L’evasione fiscale crea di fatto una situazione di privilegio di alcuni cittadini rispetto agli altri. Chi evade usufruisce di agevolazioni o di servizi che non ha contribuito a finanziare e che non gli spettano neppure, con la conseguenza – a causa delle risorse limitate a disposizione dello Stato – di impedirne l’accesso a chi invece ne avrebbe diritto. Analogamente, in ambito economico, l’evasione altera i meccanismi della concorrenza tra le imprese, consentendo a chi evade di avere più denaro a disposizione.

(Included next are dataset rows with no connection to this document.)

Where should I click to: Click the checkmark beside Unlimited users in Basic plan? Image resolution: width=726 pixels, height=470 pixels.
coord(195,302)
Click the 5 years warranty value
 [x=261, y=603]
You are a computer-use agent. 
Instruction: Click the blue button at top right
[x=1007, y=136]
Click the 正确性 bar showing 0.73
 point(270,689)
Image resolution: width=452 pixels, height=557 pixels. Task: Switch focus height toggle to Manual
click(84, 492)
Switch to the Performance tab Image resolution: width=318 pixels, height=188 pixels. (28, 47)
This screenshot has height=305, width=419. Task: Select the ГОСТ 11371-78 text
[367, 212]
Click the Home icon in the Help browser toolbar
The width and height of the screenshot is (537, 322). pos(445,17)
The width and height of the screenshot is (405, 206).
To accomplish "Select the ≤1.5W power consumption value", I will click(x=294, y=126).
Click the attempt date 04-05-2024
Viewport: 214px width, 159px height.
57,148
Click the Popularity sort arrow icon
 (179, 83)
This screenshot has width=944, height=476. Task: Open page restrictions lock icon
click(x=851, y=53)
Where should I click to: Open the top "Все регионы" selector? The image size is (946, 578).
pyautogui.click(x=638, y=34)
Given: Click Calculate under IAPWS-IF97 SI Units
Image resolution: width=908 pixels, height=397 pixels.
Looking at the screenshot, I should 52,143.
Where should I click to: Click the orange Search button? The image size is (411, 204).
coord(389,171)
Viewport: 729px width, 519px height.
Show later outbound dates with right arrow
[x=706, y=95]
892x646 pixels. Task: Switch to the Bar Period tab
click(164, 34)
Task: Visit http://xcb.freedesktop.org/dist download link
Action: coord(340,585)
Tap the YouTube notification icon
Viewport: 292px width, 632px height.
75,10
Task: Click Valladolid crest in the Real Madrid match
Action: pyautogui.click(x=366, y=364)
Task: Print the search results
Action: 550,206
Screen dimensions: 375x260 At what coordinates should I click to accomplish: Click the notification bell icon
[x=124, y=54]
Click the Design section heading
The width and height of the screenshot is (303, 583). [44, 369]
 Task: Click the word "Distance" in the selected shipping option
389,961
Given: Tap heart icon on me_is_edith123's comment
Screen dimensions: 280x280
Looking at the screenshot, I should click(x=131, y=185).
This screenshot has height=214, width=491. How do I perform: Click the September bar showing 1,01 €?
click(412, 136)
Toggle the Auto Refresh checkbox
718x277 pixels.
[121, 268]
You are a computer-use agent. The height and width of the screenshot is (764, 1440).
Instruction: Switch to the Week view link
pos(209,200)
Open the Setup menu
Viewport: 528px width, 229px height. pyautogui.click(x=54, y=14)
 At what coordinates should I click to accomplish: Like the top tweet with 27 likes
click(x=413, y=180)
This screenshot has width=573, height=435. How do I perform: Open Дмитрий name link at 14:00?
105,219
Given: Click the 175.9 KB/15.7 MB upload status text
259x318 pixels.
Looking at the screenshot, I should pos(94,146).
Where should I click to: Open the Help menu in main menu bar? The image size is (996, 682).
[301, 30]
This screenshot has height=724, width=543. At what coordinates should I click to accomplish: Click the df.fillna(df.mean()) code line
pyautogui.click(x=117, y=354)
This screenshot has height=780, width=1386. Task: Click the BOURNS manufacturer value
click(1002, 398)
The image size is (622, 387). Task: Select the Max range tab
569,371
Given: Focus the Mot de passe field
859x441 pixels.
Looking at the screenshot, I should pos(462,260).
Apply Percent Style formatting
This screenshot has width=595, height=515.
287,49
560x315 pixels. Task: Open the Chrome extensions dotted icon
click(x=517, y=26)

Infine, l’evasione sottrae risorse alla collettività, che si ritrova con sempre meno fondi a disposizione che potrebbero essere destinati per la sanità, l’edilizia scolastica, la sicurezza di tutti noi cittadini e così via.
Pagare le tasse significa investire nel proprio presente e nel futuro delle generazioni che verranno; l’evasione, invece, rappresenta una zavorra per lo sviluppo della comunità, una tassa occulta che grava sulle spalle di chi paga le tasse e nega risorse e servizi ai più poveri. È un po’ come cenare al ristorante in comitiva, andare via prima e non lasciare i soldi per il conto, che dovrà essere pagato dagli altri commensali rimasti al tavolo, al loro posto: ecco, questo si chiama fare gli scrocconi ed è così che dovremmo pensare.
Per trovare le risorse necessarie al funzionamento della nostra società non ci sono grandi alternative a un sistema fiscale che funzioni, pena il ricorrere a ulteriore debito pubblico, che verrà poi ripagato con le tasse di domani, vuol dire far pagare i nostri debiti odierni ai figli e alle generazioni future, proprio attraverso le maggiori tasse che saranno chiamati a versare.
La lealtà fiscale si raggiunge se si fa sapere a cosa sono servite e come sono state utilizzate le proprie tasse. Dovrebbero essere apposti all’esterno degli ospedali cartelli del tipo: “Questa struttura può accoglierti e curarti anche grazie alle tasse che paghi, con le quali vengono pagati i medici, gli infermieri, il personale paramedico, quello amministrativo e acquistati i farmaci e i macchinari che servono per le diagnosi e le cure” o se al momento delle dimissioni ci venisse consegnata una fattura a “saldo zero” con l’elenco dei costi sostenuti dallo Stato.
Oppure all’ingresso delle scuole “Con le tasse vengono pagati gli insegnanti, il personale amministrativo, le bollette della luce, i materiali e arredate le aule. Ricordatevene quando sarete più grandi e avrete un lavoro. Per adesso ricordatelo ai vostri genitori quando tornate a casa”. E lasciata la scuola gli studenti dovrebbero ricevere una fattura a “saldo zero” con l’elenco dei costi sostenuti dal Servizio Scolastico nel periodo di frequenza.
E così per ogni servizio pubblico che riceviamo. Basterebbe davvero poco per diventare tutti cittadini più consapevoli.